> Required work
Rewrite the listing below with "GUI agent" replaced by "interface agent" throughout, leaving everything else unchanged.

Records for pointing at text and elements:
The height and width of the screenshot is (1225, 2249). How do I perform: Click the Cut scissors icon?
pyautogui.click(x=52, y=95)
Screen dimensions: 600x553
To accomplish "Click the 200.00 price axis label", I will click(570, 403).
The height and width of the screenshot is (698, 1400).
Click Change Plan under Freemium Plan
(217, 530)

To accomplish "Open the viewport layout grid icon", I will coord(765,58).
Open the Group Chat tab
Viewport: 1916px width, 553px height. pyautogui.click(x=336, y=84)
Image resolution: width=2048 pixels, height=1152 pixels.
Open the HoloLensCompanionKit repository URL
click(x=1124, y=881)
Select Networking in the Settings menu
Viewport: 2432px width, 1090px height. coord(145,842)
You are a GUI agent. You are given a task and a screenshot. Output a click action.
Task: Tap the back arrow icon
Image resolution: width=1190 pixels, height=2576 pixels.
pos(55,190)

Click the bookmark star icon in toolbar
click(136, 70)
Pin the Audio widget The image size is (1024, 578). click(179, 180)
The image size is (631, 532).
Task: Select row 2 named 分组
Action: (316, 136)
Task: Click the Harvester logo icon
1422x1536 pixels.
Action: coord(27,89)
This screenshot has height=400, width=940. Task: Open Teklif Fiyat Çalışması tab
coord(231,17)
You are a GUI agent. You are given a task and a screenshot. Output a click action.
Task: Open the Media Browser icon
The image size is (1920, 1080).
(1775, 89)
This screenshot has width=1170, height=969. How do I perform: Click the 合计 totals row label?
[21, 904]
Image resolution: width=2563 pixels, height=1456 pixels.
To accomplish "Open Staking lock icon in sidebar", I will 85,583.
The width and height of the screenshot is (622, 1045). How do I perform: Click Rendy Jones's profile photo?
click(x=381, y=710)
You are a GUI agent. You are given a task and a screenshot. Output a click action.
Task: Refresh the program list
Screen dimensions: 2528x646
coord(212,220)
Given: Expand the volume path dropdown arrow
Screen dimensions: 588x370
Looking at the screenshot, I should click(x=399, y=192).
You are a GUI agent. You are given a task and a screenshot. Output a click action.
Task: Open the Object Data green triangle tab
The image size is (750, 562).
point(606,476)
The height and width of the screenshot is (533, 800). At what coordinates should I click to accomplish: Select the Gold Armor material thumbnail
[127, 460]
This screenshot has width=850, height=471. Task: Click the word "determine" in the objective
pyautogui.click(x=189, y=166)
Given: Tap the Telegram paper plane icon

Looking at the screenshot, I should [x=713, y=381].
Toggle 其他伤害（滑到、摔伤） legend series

> Solution to this task
The height and width of the screenshot is (1225, 2249). How do I perform: Click the Cut scissors icon?
pyautogui.click(x=52, y=95)
Screen dimensions: 600x553
To accomplish "Click the 200.00 price axis label", I will click(570, 403).
The height and width of the screenshot is (698, 1400).
Click Change Plan under Freemium Plan
(217, 530)

To accomplish "Open the viewport layout grid icon", I will coord(765,58).
Open the Group Chat tab
Viewport: 1916px width, 553px height. pyautogui.click(x=336, y=84)
Image resolution: width=2048 pixels, height=1152 pixels.
Open the HoloLensCompanionKit repository URL
click(x=1124, y=881)
Select Networking in the Settings menu
Viewport: 2432px width, 1090px height. coord(145,842)
You are a interface agent. You are given a task and a screenshot. Output a click action.
Task: Tap the back arrow icon
Image resolution: width=1190 pixels, height=2576 pixels.
pos(55,190)

Click the bookmark star icon in toolbar
click(136, 70)
Pin the Audio widget The image size is (1024, 578). click(179, 180)
The image size is (631, 532).
Task: Select row 2 named 分组
Action: (316, 136)
Task: Click the Harvester logo icon
1422x1536 pixels.
Action: coord(27,89)
This screenshot has height=400, width=940. Task: Open Teklif Fiyat Çalışması tab
coord(231,17)
You are a interface agent. You are given a task and a screenshot. Output a click action.
Task: Open the Media Browser icon
The image size is (1920, 1080).
(1775, 89)
This screenshot has width=1170, height=969. How do I perform: Click the 合计 totals row label?
[21, 904]
Image resolution: width=2563 pixels, height=1456 pixels.
To accomplish "Open Staking lock icon in sidebar", I will 85,583.
The width and height of the screenshot is (622, 1045). How do I perform: Click Rendy Jones's profile photo?
click(x=381, y=710)
You are a interface agent. You are given a task and a screenshot. Output a click action.
Task: Refresh the program list
Screen dimensions: 2528x646
coord(212,220)
Given: Expand the volume path dropdown arrow
Screen dimensions: 588x370
Looking at the screenshot, I should click(x=399, y=192).
You are a interface agent. You are given a task and a screenshot. Output a click action.
Task: Open the Object Data green triangle tab
The image size is (750, 562).
point(606,476)
The height and width of the screenshot is (533, 800). At what coordinates should I click to accomplish: Select the Gold Armor material thumbnail
[127, 460]
This screenshot has width=850, height=471. Task: Click the word "determine" in the objective
pyautogui.click(x=189, y=166)
Given: Tap the Telegram paper plane icon

Looking at the screenshot, I should [x=713, y=381].
Toggle 其他伤害（滑到、摔伤） legend series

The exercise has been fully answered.